In addition, don’t discount the value of a neat, easy to interpret set of numbers that closed-ended surveys can give you. Sometimes, what you need most is to know general trends or directions. You’re looking for basic signs of improvement or decline in products or services.

This is where the classic, simple, closed-ended model shines. It’s quick. You can reach a larger audience. Analysis of the data can be fast and cost-effective. You can get powerful, simple to interpret benchmarks that will be valuable as you move forward.

It’s a lot harder to get these benefits with open-ended questions. So it’s essential to ask yourself: what’s the primary purpose of my survey? Do I want to burrow down to the specifics, or do I want to cast a wide net and map general trends?

Another essential point to consider is how your respondent is completing the survey. There’s a good chance it’s on a smartphone or tablet. And you know what that means: no keyboard!

You don’t want to roll out your detailed, highly-researched, open-ended question survey only to get a low response rate because people can’t be bothered awkwardly typing answers to mobile-app survey questions.

Again, this is where closed-ended surveys work best.
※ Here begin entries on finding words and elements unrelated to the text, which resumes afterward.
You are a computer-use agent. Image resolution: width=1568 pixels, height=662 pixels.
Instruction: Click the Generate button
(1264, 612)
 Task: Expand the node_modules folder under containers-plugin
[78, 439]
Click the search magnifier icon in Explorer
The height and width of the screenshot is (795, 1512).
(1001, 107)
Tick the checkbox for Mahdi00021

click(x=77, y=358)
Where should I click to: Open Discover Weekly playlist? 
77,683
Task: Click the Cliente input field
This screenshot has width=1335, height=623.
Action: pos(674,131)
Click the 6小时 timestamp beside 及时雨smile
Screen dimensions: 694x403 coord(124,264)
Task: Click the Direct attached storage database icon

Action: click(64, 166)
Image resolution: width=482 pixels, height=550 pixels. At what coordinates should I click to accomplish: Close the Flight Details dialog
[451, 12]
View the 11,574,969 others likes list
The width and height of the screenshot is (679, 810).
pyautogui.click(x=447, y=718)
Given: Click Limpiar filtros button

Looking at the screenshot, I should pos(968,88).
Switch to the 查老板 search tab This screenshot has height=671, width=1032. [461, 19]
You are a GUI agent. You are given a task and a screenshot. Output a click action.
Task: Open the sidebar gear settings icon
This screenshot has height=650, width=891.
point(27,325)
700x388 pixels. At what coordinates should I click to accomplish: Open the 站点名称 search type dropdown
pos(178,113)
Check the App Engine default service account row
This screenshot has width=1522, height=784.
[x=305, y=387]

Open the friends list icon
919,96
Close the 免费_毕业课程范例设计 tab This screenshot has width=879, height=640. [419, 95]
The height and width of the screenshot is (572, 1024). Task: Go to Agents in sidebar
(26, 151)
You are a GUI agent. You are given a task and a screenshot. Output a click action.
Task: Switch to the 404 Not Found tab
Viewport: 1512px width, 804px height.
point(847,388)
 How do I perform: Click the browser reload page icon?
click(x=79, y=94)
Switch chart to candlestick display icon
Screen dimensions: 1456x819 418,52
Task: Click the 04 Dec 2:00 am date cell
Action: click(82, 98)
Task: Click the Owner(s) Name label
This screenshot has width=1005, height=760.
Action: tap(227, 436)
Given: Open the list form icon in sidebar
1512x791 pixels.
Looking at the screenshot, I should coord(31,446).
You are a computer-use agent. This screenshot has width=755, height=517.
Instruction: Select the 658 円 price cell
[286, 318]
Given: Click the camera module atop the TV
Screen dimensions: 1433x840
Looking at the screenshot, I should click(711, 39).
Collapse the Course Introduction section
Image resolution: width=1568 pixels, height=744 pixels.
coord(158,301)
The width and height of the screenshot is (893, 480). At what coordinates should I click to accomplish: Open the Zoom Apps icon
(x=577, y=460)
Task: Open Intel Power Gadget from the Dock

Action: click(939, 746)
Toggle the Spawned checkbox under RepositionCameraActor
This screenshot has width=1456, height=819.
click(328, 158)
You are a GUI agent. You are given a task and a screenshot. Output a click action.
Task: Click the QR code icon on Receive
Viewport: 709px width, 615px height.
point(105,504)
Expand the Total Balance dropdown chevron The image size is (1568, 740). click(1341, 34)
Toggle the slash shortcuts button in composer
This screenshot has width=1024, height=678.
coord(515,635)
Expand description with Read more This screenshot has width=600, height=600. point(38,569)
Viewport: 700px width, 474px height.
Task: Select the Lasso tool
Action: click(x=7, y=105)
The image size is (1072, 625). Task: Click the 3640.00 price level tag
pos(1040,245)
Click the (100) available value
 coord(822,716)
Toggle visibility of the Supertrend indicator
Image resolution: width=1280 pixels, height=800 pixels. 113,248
They are simple. They are tailor-made for modern devices and for completing on the go. And even if the answers aren’t always profoundly considered, at least you’re getting some feedback. Anything is better than nothing.

Which Survey Is Right for You?

Surveys can be hugely beneficial. This is a given. And when you roll one out, you want to be sure you’re getting the most bang for your buck.


So when you’re designing your survey, the key questions to ask yourself are: do I want to know specific information or general trends? Who is my typical respondent, and how are they engaging with the survey? Am I looking for subjective feedback or more clinical, easy-to-digest numerical analysis?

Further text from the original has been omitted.